→ **Instructions for the task**
Extend the article below about Zawarib, a village in Lebanon's Akkar Governorate, starting right after its last sentence.

→ **Selection**
▼

Zawarib, Al-Zawarib, Zouarib () is a village in Akkar Governorate, Lebanon, situated on a hill above the Akkar valley and overlooking the Mediterranean Sea. Zawarib is surrounded by the village of Miniara from the South and Sheik Taba from the North.

History
In 1838, Eli Smith noted  the village,  whose inhabitants were Greek Orthodox, located west of esh-Sheikh Mohammed.

Social life
The village population is around 1000 many of them live outside Lebanon. 283 persons voted in the 2009 municipal elections to elect 9 village council members.
All the village residents are Christians with a majority of Greek-Orthodox.

Families
The major families in Zawarib are: Naddour, Matar, Nader, Farah, Farfour, Saoud, Chahoud, Wehbe, Fakhoury, Habib, Daas, Greige, Nabout and Tohme.

▲

→ **Data extract**
▼

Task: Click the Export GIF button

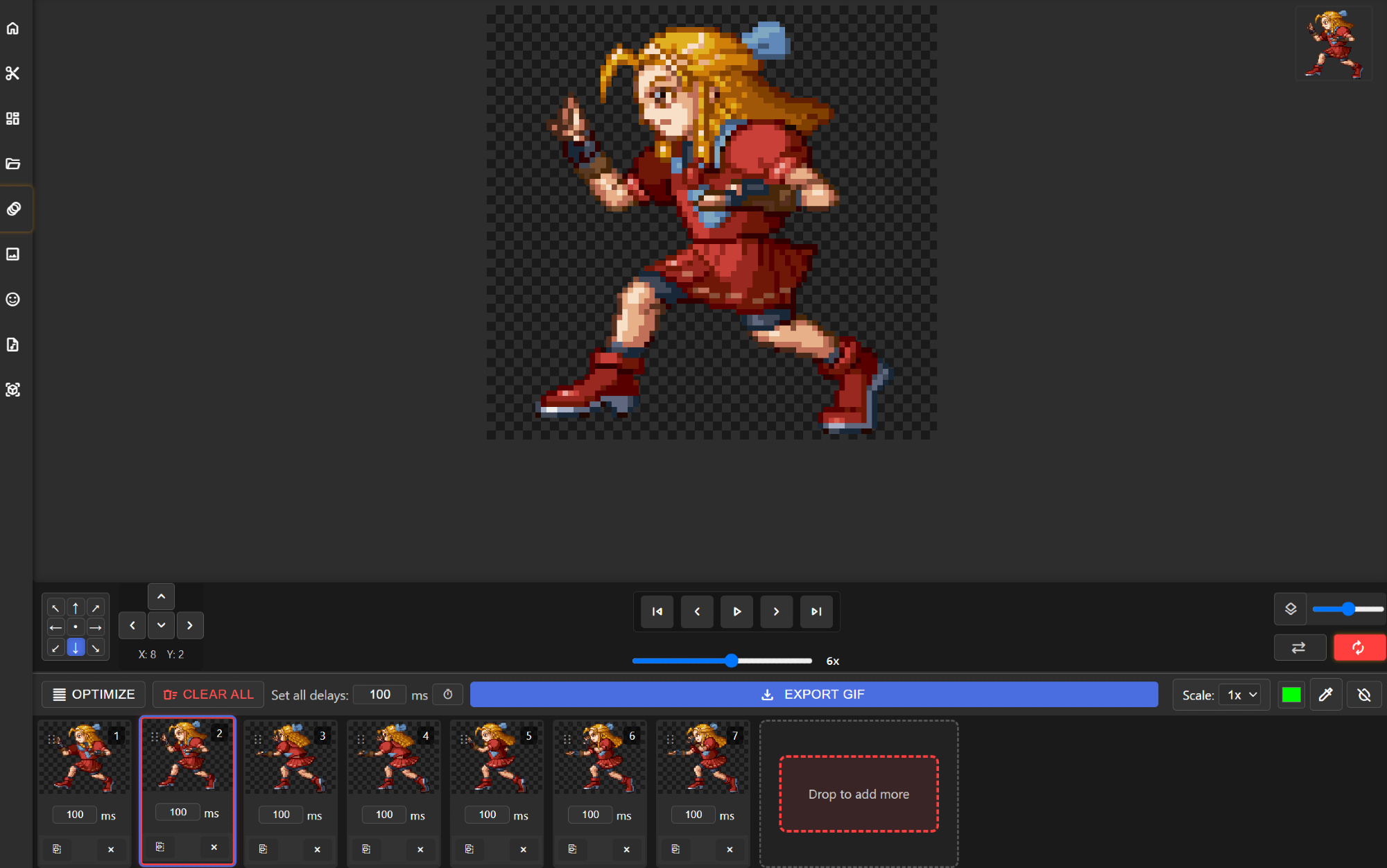Action: [x=813, y=695]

▲

→ **Answer for the task**
Education and Employment
There is a relatively high literacy in the village. A few prominent Ph.D. holders, and much more Master’s degrees holders especially among the young generation. The most prominent intellectual personality from Zawarib is Dr. Suheil Farah, a professor in history who was the first foreigner to be granted the highest award of the Russian Academy and a nominee for Nobel Peace Prize in 2018. Other occupations include: Doctors, lawyers, teachers, engineers, and employees in the public sector. Many of the poorly educated youth are enrolled in the Lebanese Army and Internal Security Forces with many highly ranked officers among them.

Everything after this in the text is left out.